A growing coalition of computer scientists, privacy researchers, and security experts has signed an open letter opposing age verification mandates, some of which are scheduled to take effect in January 2027. The letter, hosted at csa-scientist-open-letter.org, argues that the technical approaches governments are demanding don’t actually work as promised — and that they’d create massive new privacy and security risks for everyone online, not just minors.
The core argument is blunt. No existing age verification system can reliably confirm a user’s age without simultaneously collecting sensitive personal data — government IDs, biometric scans, or behavioral profiling — that becomes a target for breaches, surveillance, and misuse. The signatories aren’t saying child safety doesn’t matter. They’re saying the proposed technical solutions are fundamentally flawed.
This matters right now because multiple jurisdictions are converging on similar mandates. In the United States, a wave of state-level laws requiring age verification for adult content sites has accelerated since Louisiana’s Act 440 took effect in 2023. Texas, Virginia, Utah, and more than a dozen other states have passed or proposed similar requirements. The UK’s Online Safety Act, enforced by Ofcom, includes age verification provisions that platforms are scrambling to implement. Australia passed legislation in late 2024 effectively banning children under 16 from social media, with enforcement mechanisms still being worked out. And the EU’s Digital Services Act touches on age assurance obligations as well.
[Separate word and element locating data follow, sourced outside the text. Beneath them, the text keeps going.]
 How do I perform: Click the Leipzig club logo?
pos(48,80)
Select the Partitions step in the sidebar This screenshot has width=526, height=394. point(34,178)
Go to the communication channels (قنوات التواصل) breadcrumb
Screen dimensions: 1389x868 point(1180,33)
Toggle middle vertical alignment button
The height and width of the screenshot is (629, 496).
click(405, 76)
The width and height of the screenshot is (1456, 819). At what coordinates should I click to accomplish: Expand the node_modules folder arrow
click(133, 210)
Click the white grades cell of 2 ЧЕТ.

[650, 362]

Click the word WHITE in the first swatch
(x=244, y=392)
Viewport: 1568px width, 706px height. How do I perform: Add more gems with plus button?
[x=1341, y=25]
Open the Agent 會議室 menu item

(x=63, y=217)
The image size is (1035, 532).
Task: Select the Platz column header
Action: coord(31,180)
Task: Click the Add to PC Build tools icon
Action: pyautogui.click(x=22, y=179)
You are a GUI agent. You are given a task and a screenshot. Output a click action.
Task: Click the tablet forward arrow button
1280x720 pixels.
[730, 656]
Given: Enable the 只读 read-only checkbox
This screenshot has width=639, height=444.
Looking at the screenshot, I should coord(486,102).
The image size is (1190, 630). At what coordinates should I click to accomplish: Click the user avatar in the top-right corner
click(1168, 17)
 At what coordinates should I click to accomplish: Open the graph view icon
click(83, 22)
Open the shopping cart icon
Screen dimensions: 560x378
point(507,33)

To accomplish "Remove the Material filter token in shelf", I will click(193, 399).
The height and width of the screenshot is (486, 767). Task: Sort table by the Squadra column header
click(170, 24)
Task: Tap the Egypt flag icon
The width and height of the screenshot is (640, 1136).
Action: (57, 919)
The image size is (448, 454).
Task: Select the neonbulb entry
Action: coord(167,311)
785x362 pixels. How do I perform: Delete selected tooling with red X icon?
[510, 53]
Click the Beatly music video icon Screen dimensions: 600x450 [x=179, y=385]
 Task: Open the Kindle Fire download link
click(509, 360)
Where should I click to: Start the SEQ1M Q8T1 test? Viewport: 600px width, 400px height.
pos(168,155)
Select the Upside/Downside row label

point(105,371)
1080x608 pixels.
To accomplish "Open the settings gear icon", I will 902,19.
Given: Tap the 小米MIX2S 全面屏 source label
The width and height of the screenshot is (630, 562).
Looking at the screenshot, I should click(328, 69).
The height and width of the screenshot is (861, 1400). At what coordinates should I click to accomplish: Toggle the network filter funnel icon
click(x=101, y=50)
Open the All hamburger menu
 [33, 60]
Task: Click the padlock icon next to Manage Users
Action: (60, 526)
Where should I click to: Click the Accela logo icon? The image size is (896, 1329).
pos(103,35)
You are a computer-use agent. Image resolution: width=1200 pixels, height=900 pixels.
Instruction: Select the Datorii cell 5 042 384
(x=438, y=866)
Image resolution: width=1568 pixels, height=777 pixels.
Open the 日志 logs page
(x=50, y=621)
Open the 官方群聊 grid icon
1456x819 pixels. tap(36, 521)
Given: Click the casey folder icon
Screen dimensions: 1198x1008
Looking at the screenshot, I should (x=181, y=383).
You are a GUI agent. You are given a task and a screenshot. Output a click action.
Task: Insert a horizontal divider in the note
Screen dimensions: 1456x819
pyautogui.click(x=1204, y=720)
Early 2027 appears to be a critical compliance deadline for several of these overlapping frameworks. The open letter is timed to land before platforms and regulators lock in their technical approaches.
So what specifically do the scientists object to? Several things. First, identity verification systems that require uploading a government-issued ID create honeypots of personal data. We’ve seen what happens with those — breaches at companies like Equifax, T-Mobile, and countless others have exposed hundreds of millions of records. Adding a new requirement that millions of people hand over ID documents to access websites dramatically expands the attack surface. Second, biometric age estimation — using AI to guess someone’s age from a selfie — is inaccurate across demographics, particularly for people of color and transgender individuals, as research from the National Institute of Standards and Technology (NIST) has repeatedly documented. Third, any system that logs what sites a person visits and ties that activity to a verified identity is, by definition, a surveillance infrastructure. Even if built with good intentions.
The letter also takes aim at so-called “privacy-preserving” age verification tokens. These are cryptographic schemes where a third party confirms a user’s age and issues a token that a website can check without learning the user’s identity. In theory, elegant. In practice, the signatories argue, these systems still require a trusted third party that knows both your identity and the fact that you’re requesting access to age-restricted content. That’s a single point of failure. And trust in third parties has a poor track record.
Not a hypothetical concern. VPNs marketed as privacy tools have been caught logging user data. Certificate authorities have been compromised. The scientists are saying: don’t build a system whose safety depends on every actor in the chain behaving perfectly forever.
Industry reaction has been split. Groups like the TechFreedom think tank and the Electronic Frontier Foundation have long opposed age verification mandates on both technical and First Amendment grounds. The EFF has called these laws “a backdoor to universal internet ID.” On the other side, organizations like the National Center on Sexual Exploitation and various children’s advocacy groups argue that the status quo — essentially an honor system where websites ask users to click a button confirming they’re 18 — is failing kids.
Platform companies are in an awkward position. Pornhub’s parent company Aylo pulled out of several US states rather than comply with age verification laws, arguing the requirements drive users to less regulated sites. Meta, meanwhile, has publicly supported federal age verification legislation, a move critics read as an attempt to shift liability away from platform design choices and onto a government-mandated system.
The scientists behind the letter aren’t proposing that nothing be done. They suggest device-level parental controls, investment in digital literacy programs, and enforcement against platforms that actively target minors — approaches that don’t require building new centralized identity infrastructure. Whether legislators find that persuasive is another question entirely.
But the letter’s real value is as a technical reality check. Politicians on both sides of the aisle have treated age verification as a solved engineering problem. It isn’t. And hundreds of researchers with direct expertise are now saying so publicly, with their names attached, before these mandates become locked-in policy. That should give regulators pause — though given the political incentives around child safety legislation, it may not.